▶ [Task data]
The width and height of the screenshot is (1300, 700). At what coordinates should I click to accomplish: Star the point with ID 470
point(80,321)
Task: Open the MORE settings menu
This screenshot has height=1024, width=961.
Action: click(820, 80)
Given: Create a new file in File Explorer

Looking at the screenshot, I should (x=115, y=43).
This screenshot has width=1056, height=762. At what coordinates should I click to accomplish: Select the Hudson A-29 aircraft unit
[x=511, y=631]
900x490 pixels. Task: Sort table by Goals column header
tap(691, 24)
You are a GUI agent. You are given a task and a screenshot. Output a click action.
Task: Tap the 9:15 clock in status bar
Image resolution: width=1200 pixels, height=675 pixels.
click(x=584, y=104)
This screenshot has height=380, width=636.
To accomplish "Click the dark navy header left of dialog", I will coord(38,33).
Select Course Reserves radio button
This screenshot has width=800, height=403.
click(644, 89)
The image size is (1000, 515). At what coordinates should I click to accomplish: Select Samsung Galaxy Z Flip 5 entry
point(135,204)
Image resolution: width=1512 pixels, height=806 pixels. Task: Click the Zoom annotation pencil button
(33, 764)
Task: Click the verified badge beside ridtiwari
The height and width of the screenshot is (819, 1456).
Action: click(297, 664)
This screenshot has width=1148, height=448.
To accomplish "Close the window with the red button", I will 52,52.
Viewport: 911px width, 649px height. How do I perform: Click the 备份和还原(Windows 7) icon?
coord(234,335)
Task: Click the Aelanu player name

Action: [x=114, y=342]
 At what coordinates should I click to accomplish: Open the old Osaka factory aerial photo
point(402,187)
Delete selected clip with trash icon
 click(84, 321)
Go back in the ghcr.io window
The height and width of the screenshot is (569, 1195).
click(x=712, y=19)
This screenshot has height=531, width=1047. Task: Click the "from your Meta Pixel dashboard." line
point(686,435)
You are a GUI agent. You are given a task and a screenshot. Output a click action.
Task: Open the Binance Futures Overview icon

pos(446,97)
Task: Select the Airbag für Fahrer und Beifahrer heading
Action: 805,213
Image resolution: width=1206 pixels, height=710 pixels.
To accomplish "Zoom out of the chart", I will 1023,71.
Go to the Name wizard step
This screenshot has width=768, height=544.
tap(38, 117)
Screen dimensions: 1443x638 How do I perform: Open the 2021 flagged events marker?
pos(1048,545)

▶ [Exercise objective] Lines from the beginning of the data above through the line containing "Image resolution: width=1206" are to be returned exactly, and no others.

▶ [Final answer]
The width and height of the screenshot is (1300, 700). At what coordinates should I click to accomplish: Star the point with ID 470
point(80,321)
Task: Open the MORE settings menu
This screenshot has height=1024, width=961.
Action: click(820, 80)
Given: Create a new file in File Explorer

Looking at the screenshot, I should (x=115, y=43).
This screenshot has width=1056, height=762. At what coordinates should I click to accomplish: Select the Hudson A-29 aircraft unit
[x=511, y=631]
900x490 pixels. Task: Sort table by Goals column header
tap(691, 24)
You are a GUI agent. You are given a task and a screenshot. Output a click action.
Task: Tap the 9:15 clock in status bar
Image resolution: width=1200 pixels, height=675 pixels.
click(x=584, y=104)
This screenshot has height=380, width=636.
To accomplish "Click the dark navy header left of dialog", I will coord(38,33).
Select Course Reserves radio button
This screenshot has width=800, height=403.
click(644, 89)
The image size is (1000, 515). At what coordinates should I click to accomplish: Select Samsung Galaxy Z Flip 5 entry
point(135,204)
Image resolution: width=1512 pixels, height=806 pixels. Task: Click the Zoom annotation pencil button
(33, 764)
Task: Click the verified badge beside ridtiwari
The height and width of the screenshot is (819, 1456).
Action: click(297, 664)
This screenshot has width=1148, height=448.
To accomplish "Close the window with the red button", I will 52,52.
Viewport: 911px width, 649px height. How do I perform: Click the 备份和还原(Windows 7) icon?
coord(234,335)
Task: Click the Aelanu player name

Action: [x=114, y=342]
 At what coordinates should I click to accomplish: Open the old Osaka factory aerial photo
point(402,187)
Delete selected clip with trash icon
 click(84, 321)
Go back in the ghcr.io window
The height and width of the screenshot is (569, 1195).
click(x=712, y=19)
This screenshot has height=531, width=1047. Task: Click the "from your Meta Pixel dashboard." line
point(686,435)
You are a GUI agent. You are given a task and a screenshot. Output a click action.
Task: Open the Binance Futures Overview icon

pos(446,97)
Task: Select the Airbag für Fahrer und Beifahrer heading
Action: 805,213
Image resolution: width=1206 pixels, height=710 pixels.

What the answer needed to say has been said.